The hospital tests came back like a miracle written in clinical language. Sterling’s bloodwork showed improvements that shouldn’t have been possible—inflammation markers down, organ function normalized, even his bone density better than it had been in decades. The doctor stood in the examination room with the results in hand, shaking his head in disbelief.
“This is remarkable,” he said, looking between Sterling and Vivienne. “Whatever that special medication is doing, it’s working better than anything I’ve seen in thirty years of practice. Continue the regimen exactly as prescribed.”
Vivienne’s face lit up with relief and vindication. Her grandfather could live for years, maybe even another decade or more. The family business would be secure. Everything would be alright.

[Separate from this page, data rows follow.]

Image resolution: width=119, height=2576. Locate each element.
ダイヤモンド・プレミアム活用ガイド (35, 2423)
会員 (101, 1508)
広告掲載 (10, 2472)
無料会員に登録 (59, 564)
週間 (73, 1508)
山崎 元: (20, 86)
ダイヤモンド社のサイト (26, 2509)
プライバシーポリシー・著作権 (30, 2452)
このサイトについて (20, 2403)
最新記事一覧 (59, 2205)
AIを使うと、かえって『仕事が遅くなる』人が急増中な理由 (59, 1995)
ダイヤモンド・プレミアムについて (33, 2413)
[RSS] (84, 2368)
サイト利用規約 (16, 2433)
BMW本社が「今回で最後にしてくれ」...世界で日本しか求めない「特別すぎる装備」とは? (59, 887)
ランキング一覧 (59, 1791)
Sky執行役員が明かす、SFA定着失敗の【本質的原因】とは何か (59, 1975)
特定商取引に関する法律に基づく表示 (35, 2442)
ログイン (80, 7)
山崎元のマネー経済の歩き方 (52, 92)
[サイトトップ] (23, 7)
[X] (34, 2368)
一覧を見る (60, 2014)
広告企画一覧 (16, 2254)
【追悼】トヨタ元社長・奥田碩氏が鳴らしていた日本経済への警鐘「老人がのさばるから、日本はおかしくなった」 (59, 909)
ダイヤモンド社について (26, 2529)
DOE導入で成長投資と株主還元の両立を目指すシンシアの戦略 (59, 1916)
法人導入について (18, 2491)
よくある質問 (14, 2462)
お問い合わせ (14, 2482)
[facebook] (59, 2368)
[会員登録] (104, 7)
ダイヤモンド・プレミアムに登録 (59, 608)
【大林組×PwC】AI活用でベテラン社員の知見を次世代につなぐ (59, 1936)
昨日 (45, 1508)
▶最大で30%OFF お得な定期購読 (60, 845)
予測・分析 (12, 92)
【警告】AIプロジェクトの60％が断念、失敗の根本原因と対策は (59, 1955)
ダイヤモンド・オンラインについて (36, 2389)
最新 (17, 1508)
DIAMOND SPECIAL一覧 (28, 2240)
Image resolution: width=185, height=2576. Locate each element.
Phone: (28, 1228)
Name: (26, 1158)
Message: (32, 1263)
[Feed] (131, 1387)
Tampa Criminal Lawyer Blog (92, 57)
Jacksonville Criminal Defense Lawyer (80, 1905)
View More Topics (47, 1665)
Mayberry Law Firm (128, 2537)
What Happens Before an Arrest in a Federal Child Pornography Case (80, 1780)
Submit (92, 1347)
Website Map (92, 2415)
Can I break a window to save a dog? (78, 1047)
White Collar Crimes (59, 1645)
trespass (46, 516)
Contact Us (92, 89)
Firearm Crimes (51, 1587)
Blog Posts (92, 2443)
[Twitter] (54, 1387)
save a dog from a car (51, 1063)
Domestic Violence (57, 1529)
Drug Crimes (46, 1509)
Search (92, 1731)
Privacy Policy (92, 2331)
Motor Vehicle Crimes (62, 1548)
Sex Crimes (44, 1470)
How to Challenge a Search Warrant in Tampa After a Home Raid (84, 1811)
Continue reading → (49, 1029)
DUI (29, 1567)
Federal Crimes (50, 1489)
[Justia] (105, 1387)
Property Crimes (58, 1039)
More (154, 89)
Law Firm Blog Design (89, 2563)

But as they left the hospital, her thoughts kept circling back to Thaddeus Crane. That fraud. That opportunist who’d somehow convinced her grandfather to hand over one hundred million dollars and earned an invitation to a banquet tomorrow night. She’d seen men like him before—predators who studied wealthy families, learned their weaknesses, positioned themselves perfectly to exploit trust and desperation. Her grandfather had warned them about people like that for years, lectured them endlessly about staying vigilant.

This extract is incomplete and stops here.